Why Charles Darwin's Father Was Disappointed In Him

Charles Darwin was many things. As one of the greatest scientists in recent history, his theories on evolution not only challenged the existing scientific and religious dogma but laid the foundation for the nearly two centuries of biological study that would come after him.

However, regardless of what became of Darwin's legacy after his death, he had to contend with the pitfalls of interpersonal relationships that all of us must deal with while he still lived. And in Darwin's case, one issue that bedeviled him as a child and well into his adult life was his inability to please his father, Robert.

Specifically, the scientist was a disappointment to his father when he was a young student, and again he failed to live up to his dad's expectations as an adult man. However, it appears that the senior Darwin did indulge his son's whims on certain occasions, so it's not outside the realm of possibility that the two men made peace with each other before the older man's death.

Charles Darwin disappointed his father as a young boy

Darwin was born February 12, 1809, into a life of wealth and privilege. According to Britannica, Charles' father was Robert Darwin, a wealthy doctor who was himself a part of a prominent British family of progressives and free-thinkers.
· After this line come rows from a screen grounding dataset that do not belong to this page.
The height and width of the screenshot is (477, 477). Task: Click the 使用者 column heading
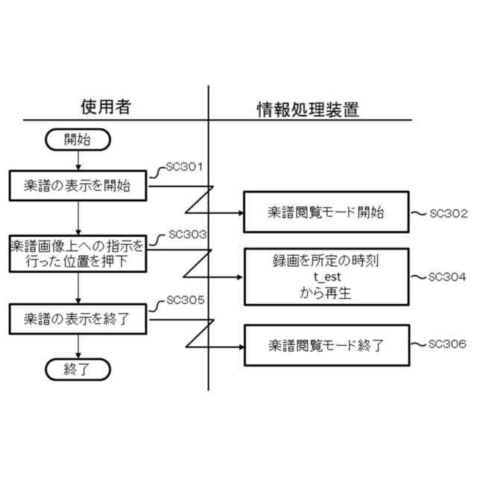105,107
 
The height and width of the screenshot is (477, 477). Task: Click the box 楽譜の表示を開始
78,186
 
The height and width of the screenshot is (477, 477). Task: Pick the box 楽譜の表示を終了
78,320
Unfortunately, Robert Darwin's free-thinking heritage didn't translate to patience when it came to raising his children. By the time the younger Darwin had reached his schooling years, it seems that the young man preferred horsing around and having fun to serious studies. At least, that's how his father saw things.

"All my teachers thought I was a very ordinary boy, rather below the intellectual grade," Darwin recalled, via Scientific American. "To my utter disappointment, my father once told me: 'You have no other interests apart from shooting, catching rats and dogs, and you are going to bring shame upon yourself and your whole family."

In response, the elder Darwin sent his son off to be educated at Edinburgh University.

Charles Darwin disappointed his father as an adult man, too

By the time he was an adult man, Charles Darwin continued to be a disappointment to his father. As The Scientist noted, while the junior Darwin was taking an interest in science, his father hoped his son would take a career in the clergy, a perfectly honorable and acceptable profession for a gentleman of Darwin's social class.

In 1831, Charles was offered a chance to sail to the far reaches of the world on the HMS Beagle. His father, however, was having none of it. Yet, Charles was able to convince his father to ease up, thanks to the help of his (Charles') uncle Josiah Wedgwood. Fortunately, Wedgwood made his nephew's case, and Charles did indeed make his famed voyage on the vessel.

The two men appear to have made up, at least to a point, by 1835. Having returned to England from his voyage aboard the Beagle, Charles was effectively a scientist-at-large, without an academic post or royal endowment to continue his research. The elder Darwin, according to the book Darwin by Adrian Desmond and James Moore, via JSTOR, arranged some investments so that his son could continue his work as a self-funded "gentleman scientist."